— Try it —
Give the lines of the data below as a JSON list of strings, one string per line, with blank lines left out. Begin at the line that contains "What do you see at coordinates (132, 552)" and continue through the end of the data, omitting the pictures.

Screenshot grounding data
——

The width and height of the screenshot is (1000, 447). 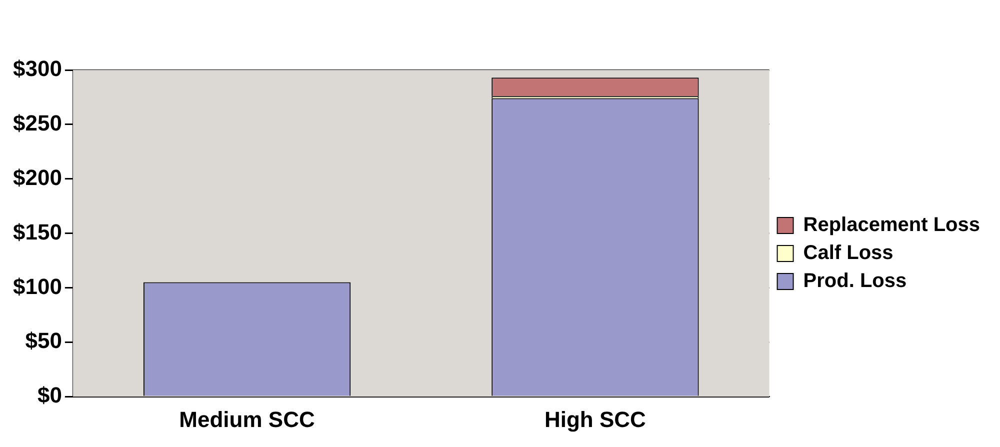 What do you see at coordinates (37, 177) in the screenshot?
I see `y-tick-label: $200` at bounding box center [37, 177].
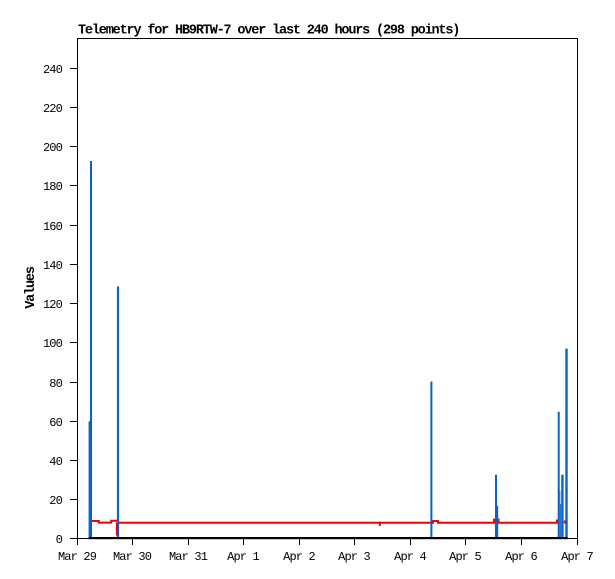 This screenshot has width=615, height=579. Describe the element at coordinates (53, 148) in the screenshot. I see `svg-text: 200` at that location.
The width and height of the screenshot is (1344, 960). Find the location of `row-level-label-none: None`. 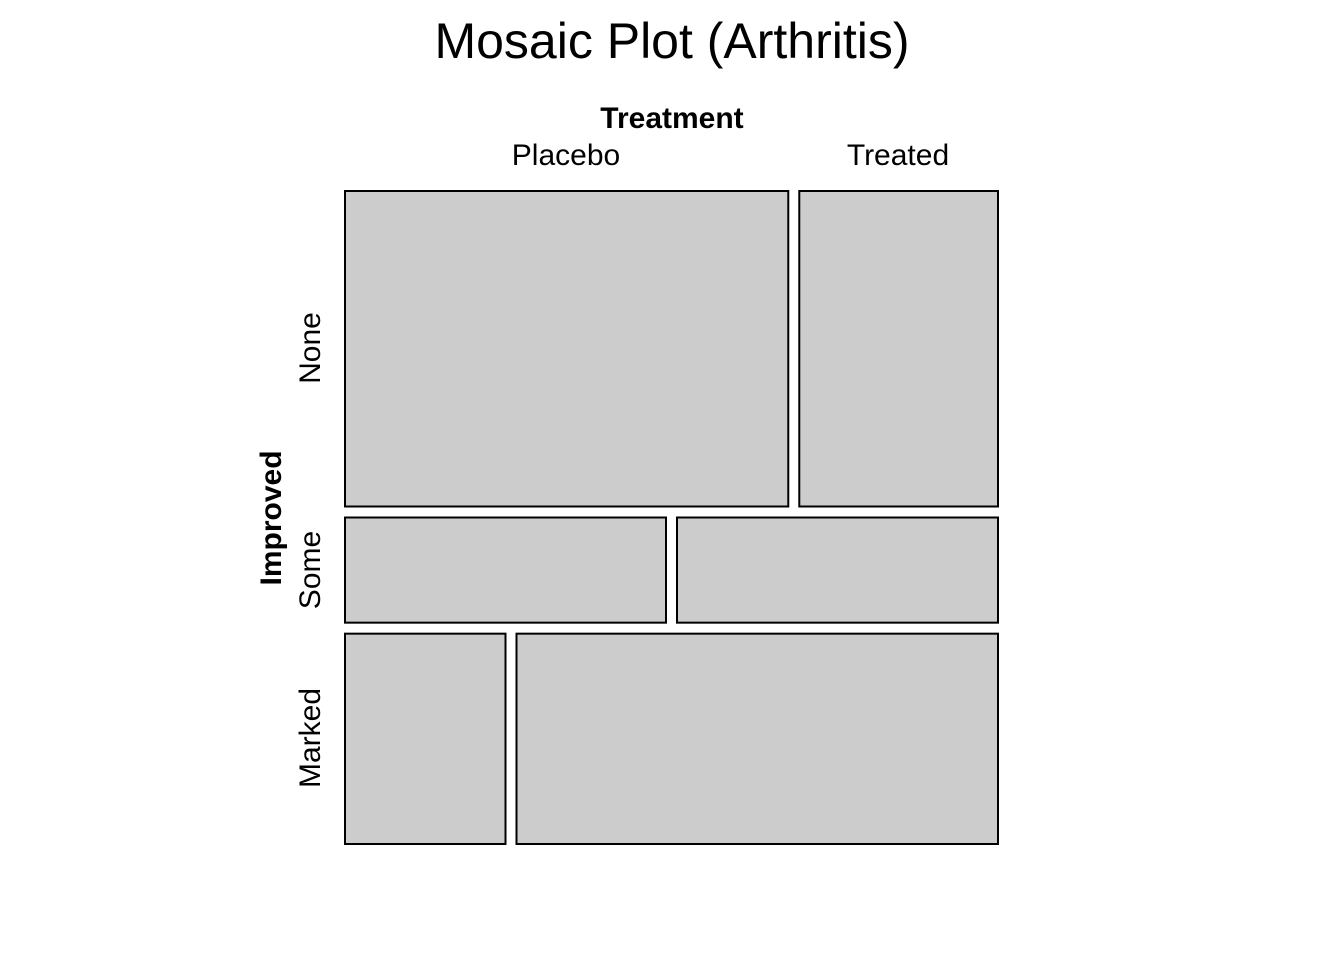

row-level-label-none: None is located at coordinates (310, 348).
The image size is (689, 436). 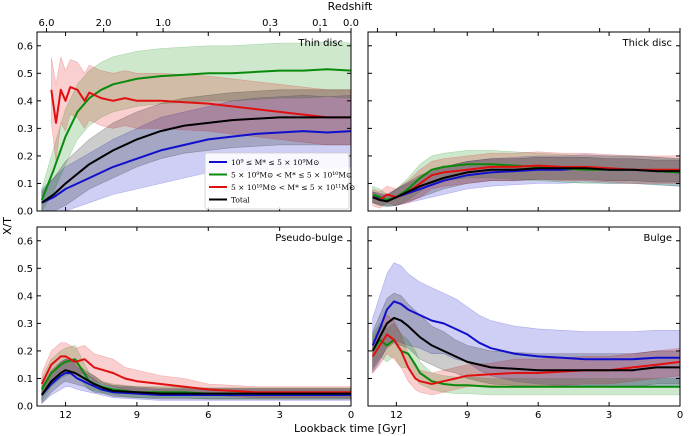 I want to click on y-axis-title: X/T, so click(x=8, y=226).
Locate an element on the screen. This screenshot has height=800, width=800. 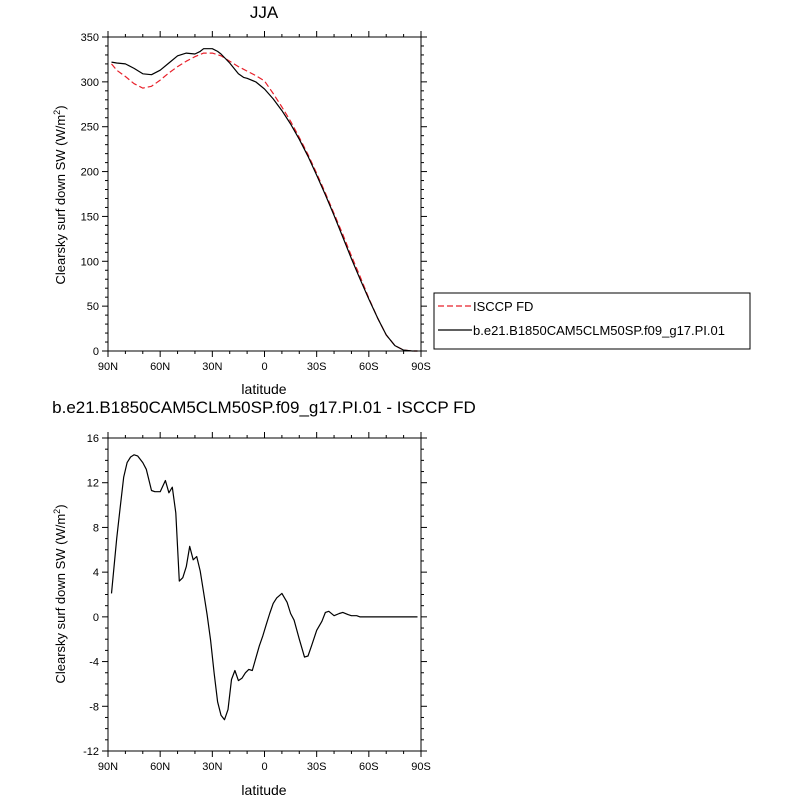
top-series-line-isccp-fd is located at coordinates (264, 202).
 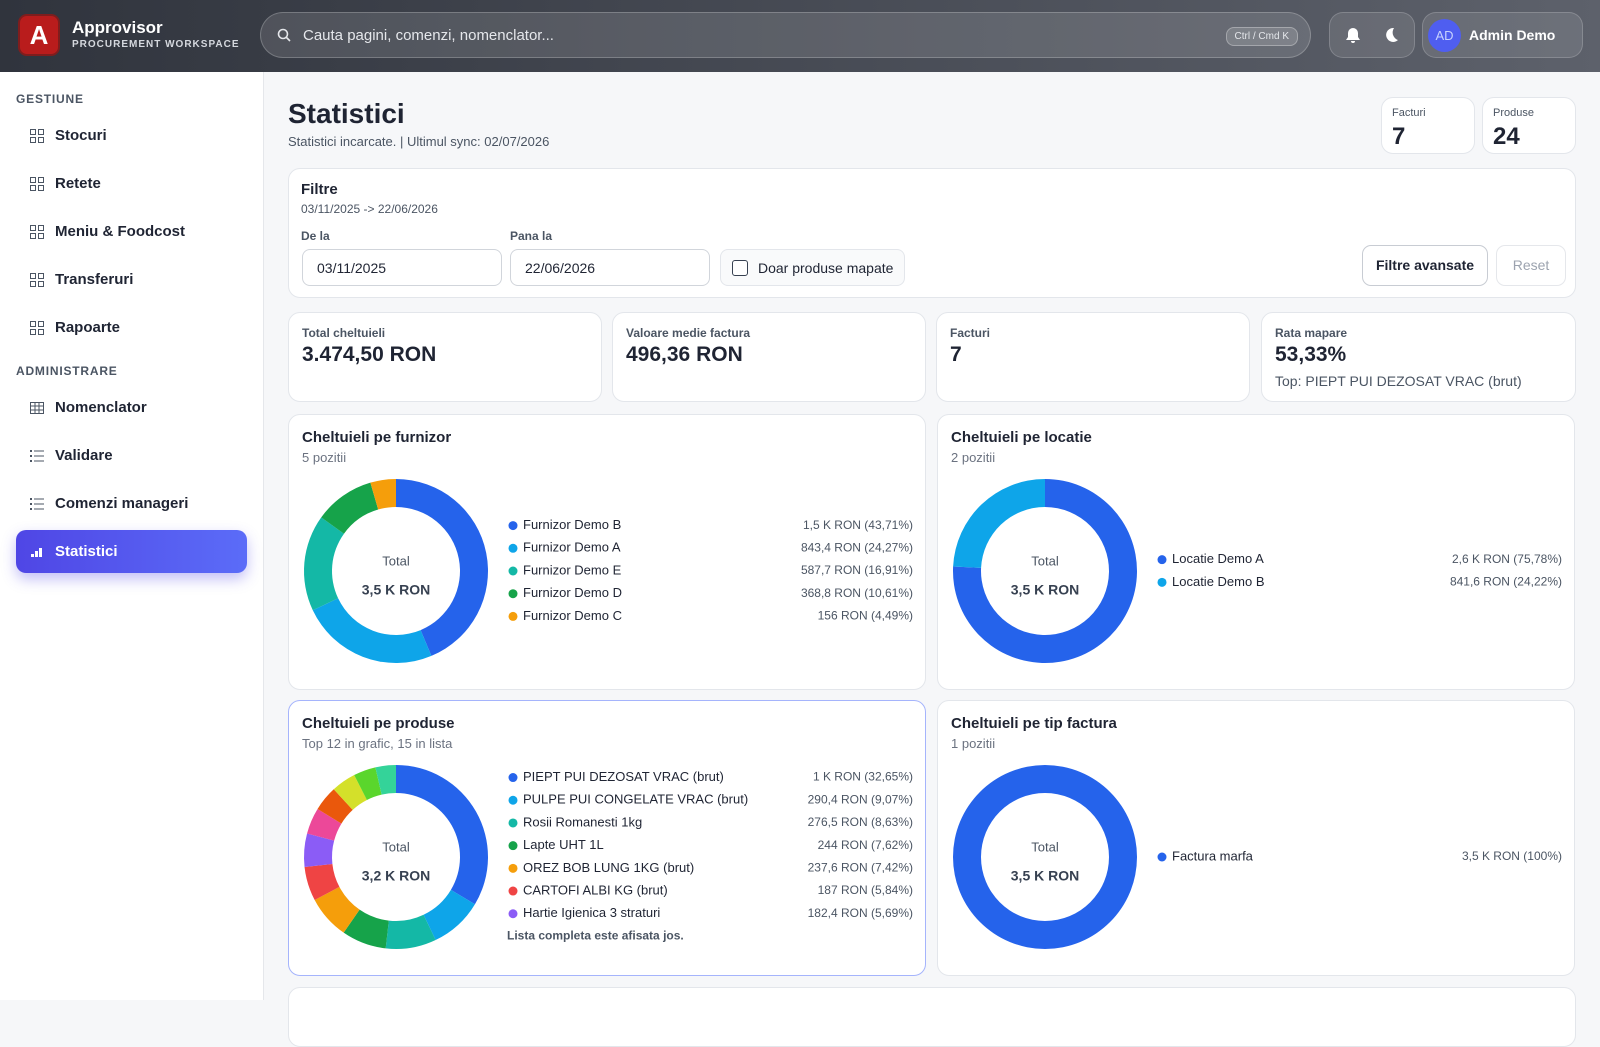 What do you see at coordinates (132, 552) in the screenshot?
I see `nav-item: Statistici` at bounding box center [132, 552].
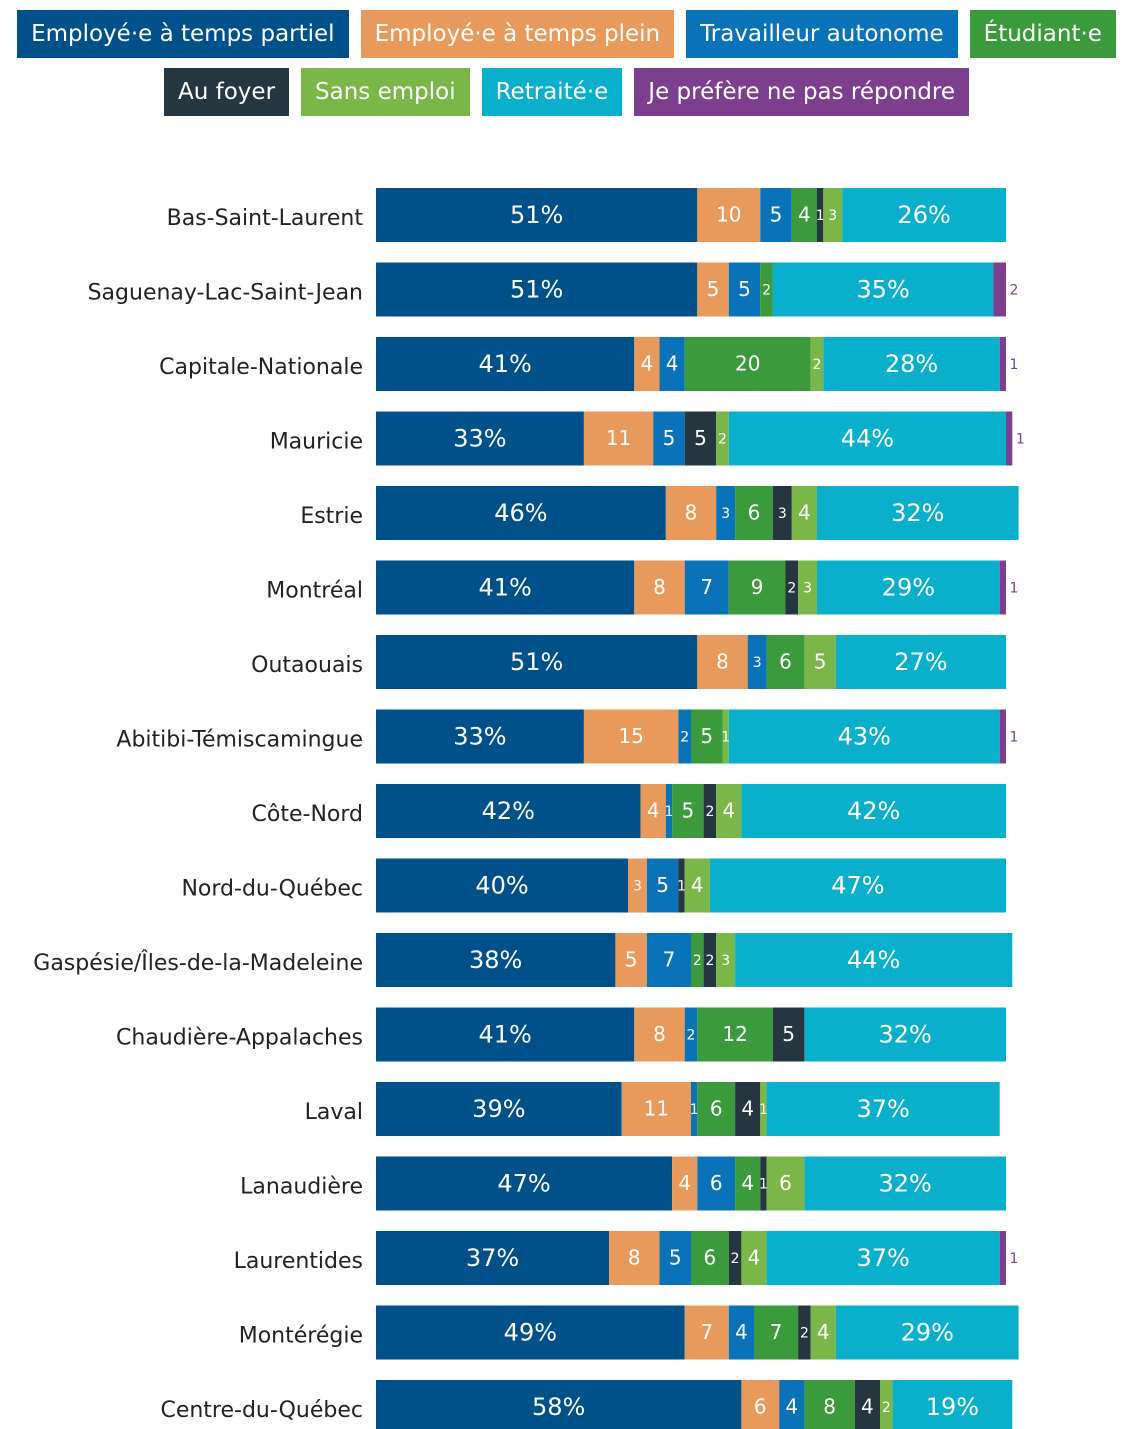 Image resolution: width=1133 pixels, height=1429 pixels. What do you see at coordinates (308, 814) in the screenshot?
I see `category-label: Côte-Nord` at bounding box center [308, 814].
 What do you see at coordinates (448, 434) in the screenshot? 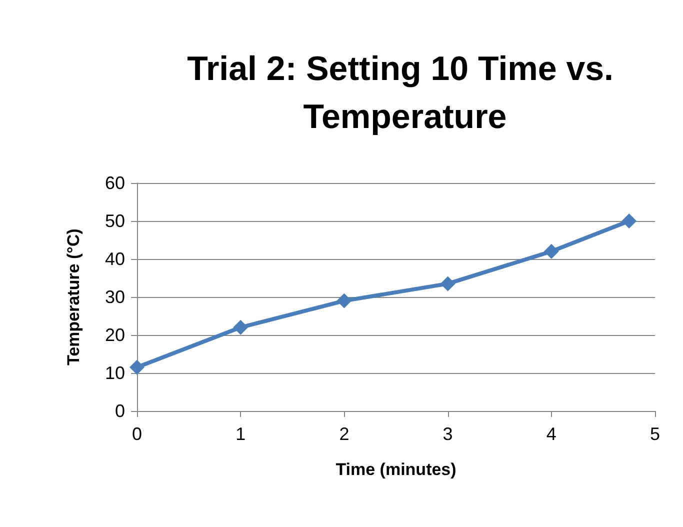
I see `x-tick-label: 3` at bounding box center [448, 434].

——

— Response to this exercise —
[
  "  What do you see at coordinates (132, 552) in the screenshot?",
  "I see `nav-item: Statistici` at bounding box center [132, 552].",
  " Image resolution: width=1133 pixels, height=1429 pixels. What do you see at coordinates (308, 814) in the screenshot?",
  "I see `category-label: Côte-Nord` at bounding box center [308, 814].",
  " What do you see at coordinates (448, 434) in the screenshot? ",
  "I see `x-tick-label: 3` at bounding box center [448, 434]."
]